Et c’est la même chose que nous voyons dans de très nombreux pays, et pas uniquement les pays du G7, mais également les pays de production, les pays de transit et les pays de rebond des stupéfiants, comme j’ai pu le constater en Colombie et au Mexique ces derniers jours. Et donc nous avons tout intérêt à travailler de concert. Nous avons observé avec préoccupation les opérations militaires dans la zone Caraïbe parce qu’elles s’affranchissent du droit international et parce que la France, dans cette région, est présente avec ses territoires d’outre-mer, dans lesquels résident plus d’un million de nos compatriotes et qui pourraient donc être affectés par l’instabilité provoquée par d’éventuelles escalades que nous voulons évidemment éviter. Mais ce que nous voulons avant tout, c’est de pouvoir approfondir la coopération, je le disais, avec les pays de l’Amérique latine et des Caraïbes. C’est la raison de mon déplacement de ces derniers jours, juste avant de rejoindre Toronto, où j’ai trouvé une météo un peu différente. Et c’est également le cas des pays du G7 qui travaillent depuis longtemps, à partir du Groupe Lyon-Rome, à échanger du renseignement, à faire coopérer leurs forces de sécurité pour faire échec à des narcotrafiquants qui sont eux-mêmes organisés à l’échelle internationale, qui ont eux-mêmes mondialisé leurs relations. C’est l’un des objectifs que nous avons fixés à cette présidence française.

Q - The Americans are bombing these boats in the Caribbean and the UK has apparently stopped sharing intelligence. Is that something France would stop doing as well ?

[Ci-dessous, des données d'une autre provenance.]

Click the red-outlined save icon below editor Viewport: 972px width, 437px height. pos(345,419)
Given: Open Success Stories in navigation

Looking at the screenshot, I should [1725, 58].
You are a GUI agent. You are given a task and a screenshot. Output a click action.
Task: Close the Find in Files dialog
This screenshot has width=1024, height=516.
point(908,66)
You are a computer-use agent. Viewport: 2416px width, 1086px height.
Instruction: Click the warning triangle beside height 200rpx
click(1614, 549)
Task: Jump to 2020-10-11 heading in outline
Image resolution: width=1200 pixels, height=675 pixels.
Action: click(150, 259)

R - What I’ve said is that all G7 countries are very concerned about the massive development of narcotrafficking and organized crime. And they are all suffering from the dire consequences of those phenomena. We’re seeing this in France, where thousands of hospitalizations are related to drug consumption, and where hundreds of assassinations or assassination attempts every year are related to drug trafficking. And this has to stop. The only way for us to make progress, in a moment where both consumption and supply are exploding, is to increase our cooperation, share intelligence, structure our cooperation in such a way that our security forces, our customs, our justice systems are able to communicate, in a world where narcotraffickers have a global presence and global operations. We’ve observed with preoccupation the recent military operations in the Caribbean, for one reason, which is that France is a Caribbean nation with overseas territories that, by the way, are at the front line of drug trafficking. And given that those military operations are not compliant with international laws. But most importantly, we’re willing to contribute jointly with the United States of America - they are a G7 partner of France - and more broadly, countries of the region where I was just before coming to Toronto, to step up our common fight against those traffics that are harming our populations. This will be one of the priorities of our G7 presidency next year.